**Challenge:** Edit the items from the line containing "Task: Select the Light Color bulb icon" down to the line containing "Start a new", swapping "Description field" for "Notes field" and keeping everything else the same.

**Word and element location items:**

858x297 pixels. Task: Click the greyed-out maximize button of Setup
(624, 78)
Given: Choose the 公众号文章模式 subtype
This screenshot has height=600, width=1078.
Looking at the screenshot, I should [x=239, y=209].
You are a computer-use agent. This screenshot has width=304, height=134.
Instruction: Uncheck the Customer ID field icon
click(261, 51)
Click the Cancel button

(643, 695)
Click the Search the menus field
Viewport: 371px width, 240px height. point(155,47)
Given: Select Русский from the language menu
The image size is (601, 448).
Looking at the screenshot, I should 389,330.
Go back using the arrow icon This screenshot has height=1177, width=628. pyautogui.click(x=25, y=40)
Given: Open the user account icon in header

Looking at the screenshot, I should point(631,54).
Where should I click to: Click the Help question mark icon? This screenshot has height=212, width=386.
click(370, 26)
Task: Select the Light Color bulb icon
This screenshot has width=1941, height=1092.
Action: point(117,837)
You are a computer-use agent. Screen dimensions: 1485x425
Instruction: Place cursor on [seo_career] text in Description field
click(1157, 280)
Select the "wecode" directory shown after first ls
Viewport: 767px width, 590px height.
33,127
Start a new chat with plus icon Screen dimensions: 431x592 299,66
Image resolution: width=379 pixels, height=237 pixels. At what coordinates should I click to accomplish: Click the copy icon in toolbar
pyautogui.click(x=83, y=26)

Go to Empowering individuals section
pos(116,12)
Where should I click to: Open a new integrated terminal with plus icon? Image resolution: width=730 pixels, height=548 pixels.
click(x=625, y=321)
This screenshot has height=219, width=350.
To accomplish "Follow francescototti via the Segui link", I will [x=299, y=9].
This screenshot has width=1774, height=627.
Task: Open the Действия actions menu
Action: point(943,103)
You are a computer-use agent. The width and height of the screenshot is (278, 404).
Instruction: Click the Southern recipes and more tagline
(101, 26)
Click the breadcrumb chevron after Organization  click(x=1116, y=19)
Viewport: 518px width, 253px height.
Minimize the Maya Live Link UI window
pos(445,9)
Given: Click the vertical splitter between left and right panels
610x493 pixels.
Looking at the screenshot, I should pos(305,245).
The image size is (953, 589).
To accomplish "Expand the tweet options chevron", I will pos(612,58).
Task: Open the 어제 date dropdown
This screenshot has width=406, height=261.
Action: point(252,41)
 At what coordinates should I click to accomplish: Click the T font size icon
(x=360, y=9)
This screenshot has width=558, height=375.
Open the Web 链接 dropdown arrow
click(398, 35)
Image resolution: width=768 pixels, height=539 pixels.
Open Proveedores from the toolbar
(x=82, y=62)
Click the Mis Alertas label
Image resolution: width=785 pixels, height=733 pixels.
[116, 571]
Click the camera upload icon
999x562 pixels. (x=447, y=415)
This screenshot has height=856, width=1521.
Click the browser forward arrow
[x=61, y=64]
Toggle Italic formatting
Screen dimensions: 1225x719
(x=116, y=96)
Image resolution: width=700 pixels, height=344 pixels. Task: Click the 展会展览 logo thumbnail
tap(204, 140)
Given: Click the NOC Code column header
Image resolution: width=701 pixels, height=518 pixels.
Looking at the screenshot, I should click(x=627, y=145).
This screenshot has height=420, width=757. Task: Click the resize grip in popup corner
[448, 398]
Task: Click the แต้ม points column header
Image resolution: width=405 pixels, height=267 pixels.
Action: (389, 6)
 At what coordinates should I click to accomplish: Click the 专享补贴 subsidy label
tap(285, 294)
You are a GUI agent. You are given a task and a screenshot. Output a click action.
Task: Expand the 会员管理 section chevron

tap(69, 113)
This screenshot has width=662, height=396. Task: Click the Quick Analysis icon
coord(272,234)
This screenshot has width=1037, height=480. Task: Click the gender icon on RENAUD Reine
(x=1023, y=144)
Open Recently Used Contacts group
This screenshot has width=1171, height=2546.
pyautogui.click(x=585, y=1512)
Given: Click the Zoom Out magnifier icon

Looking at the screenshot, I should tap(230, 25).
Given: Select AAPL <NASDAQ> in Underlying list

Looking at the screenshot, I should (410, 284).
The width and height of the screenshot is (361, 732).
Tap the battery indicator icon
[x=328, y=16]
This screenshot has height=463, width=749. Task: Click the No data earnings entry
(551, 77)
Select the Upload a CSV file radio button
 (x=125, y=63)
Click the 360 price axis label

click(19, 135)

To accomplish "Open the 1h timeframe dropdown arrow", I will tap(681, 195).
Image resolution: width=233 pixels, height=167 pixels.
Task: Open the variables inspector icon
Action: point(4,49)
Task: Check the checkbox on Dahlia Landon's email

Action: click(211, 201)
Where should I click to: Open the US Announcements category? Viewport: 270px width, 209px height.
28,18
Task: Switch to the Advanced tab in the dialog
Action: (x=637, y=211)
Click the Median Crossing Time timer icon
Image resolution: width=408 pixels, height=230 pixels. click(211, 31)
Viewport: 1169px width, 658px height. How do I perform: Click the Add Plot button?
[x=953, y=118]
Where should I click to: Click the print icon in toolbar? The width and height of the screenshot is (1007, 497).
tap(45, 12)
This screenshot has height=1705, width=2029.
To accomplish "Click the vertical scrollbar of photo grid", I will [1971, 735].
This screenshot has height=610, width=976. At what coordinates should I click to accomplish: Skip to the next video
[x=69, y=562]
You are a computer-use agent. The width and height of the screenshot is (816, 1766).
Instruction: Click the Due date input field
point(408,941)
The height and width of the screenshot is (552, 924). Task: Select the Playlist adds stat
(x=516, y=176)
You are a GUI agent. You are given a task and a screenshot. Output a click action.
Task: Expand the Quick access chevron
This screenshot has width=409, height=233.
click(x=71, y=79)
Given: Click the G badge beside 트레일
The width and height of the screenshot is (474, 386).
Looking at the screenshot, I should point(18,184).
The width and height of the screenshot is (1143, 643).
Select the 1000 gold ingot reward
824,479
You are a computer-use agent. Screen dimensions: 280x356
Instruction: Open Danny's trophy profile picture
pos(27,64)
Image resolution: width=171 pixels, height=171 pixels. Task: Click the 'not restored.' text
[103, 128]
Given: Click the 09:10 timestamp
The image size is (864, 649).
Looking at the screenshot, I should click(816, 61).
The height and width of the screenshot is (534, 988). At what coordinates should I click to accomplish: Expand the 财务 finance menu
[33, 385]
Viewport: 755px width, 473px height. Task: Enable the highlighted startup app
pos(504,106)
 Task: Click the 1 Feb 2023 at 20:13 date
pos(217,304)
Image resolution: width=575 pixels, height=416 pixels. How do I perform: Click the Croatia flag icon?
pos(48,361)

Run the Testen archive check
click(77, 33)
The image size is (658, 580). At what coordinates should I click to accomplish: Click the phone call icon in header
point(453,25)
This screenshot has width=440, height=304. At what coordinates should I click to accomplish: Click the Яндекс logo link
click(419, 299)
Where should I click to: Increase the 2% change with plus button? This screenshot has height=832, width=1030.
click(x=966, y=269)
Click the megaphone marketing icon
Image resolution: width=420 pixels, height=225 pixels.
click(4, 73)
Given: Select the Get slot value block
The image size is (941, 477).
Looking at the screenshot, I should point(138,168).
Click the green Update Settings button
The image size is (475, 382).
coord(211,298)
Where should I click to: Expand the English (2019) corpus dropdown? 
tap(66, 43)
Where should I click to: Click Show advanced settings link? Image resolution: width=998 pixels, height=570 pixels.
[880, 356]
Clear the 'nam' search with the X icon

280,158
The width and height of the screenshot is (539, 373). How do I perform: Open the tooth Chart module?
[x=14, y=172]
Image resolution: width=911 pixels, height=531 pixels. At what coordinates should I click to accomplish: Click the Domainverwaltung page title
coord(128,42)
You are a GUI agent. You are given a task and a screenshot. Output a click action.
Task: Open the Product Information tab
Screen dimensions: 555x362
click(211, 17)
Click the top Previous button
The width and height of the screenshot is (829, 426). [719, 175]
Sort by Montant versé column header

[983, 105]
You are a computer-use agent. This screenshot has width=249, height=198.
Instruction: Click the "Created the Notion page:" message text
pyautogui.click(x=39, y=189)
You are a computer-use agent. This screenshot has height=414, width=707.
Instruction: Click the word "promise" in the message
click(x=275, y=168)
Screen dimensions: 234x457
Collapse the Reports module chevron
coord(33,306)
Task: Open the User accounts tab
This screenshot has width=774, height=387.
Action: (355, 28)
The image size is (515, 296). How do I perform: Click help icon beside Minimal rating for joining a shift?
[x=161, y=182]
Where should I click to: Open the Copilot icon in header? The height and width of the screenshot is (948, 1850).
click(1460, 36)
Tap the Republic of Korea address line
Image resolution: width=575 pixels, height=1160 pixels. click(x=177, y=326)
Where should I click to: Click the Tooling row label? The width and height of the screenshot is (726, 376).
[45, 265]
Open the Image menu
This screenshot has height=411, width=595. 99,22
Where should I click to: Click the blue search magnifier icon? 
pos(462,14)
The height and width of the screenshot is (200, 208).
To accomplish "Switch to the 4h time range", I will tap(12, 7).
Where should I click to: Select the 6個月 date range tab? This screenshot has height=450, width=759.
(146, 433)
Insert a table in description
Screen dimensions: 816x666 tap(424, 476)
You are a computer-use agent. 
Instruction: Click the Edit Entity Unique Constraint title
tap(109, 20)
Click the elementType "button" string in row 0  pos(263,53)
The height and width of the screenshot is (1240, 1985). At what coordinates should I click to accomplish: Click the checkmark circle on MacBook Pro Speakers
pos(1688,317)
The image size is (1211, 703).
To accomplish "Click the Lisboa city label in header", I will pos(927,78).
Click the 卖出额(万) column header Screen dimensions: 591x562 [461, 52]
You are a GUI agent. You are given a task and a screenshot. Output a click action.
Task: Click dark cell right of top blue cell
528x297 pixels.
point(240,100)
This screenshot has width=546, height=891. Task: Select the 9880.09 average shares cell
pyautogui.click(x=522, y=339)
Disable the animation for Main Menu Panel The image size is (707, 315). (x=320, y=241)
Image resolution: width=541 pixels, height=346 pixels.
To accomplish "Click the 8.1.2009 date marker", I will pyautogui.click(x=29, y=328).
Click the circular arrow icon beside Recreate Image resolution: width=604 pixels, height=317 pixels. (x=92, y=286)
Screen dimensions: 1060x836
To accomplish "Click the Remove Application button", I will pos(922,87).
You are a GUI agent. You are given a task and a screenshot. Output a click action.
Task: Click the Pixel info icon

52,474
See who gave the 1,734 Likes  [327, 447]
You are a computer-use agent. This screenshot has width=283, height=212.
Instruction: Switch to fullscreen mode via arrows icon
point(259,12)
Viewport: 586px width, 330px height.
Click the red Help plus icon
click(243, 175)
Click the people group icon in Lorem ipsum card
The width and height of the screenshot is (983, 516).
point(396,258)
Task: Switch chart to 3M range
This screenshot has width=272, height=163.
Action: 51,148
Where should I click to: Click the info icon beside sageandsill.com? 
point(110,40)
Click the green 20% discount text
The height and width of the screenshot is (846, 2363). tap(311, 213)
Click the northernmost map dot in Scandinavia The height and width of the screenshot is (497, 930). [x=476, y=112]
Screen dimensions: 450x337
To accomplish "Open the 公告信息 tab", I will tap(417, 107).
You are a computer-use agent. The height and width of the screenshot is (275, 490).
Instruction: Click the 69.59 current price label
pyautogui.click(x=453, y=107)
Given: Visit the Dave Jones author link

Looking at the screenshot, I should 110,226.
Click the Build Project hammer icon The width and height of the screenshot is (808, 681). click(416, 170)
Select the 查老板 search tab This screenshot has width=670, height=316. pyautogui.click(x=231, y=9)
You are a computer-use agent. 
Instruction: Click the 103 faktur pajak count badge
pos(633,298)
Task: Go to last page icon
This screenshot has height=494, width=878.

**Solution to the problem:**
Task: Select the Light Color bulb icon
This screenshot has width=1941, height=1092.
Action: point(117,837)
You are a computer-use agent. Screen dimensions: 1485x425
Instruction: Place cursor on [seo_career] text in Notes field
click(1157, 280)
Select the "wecode" directory shown after first ls
Viewport: 767px width, 590px height.
33,127
Start a new chat with plus icon Screen dimensions: 431x592 299,66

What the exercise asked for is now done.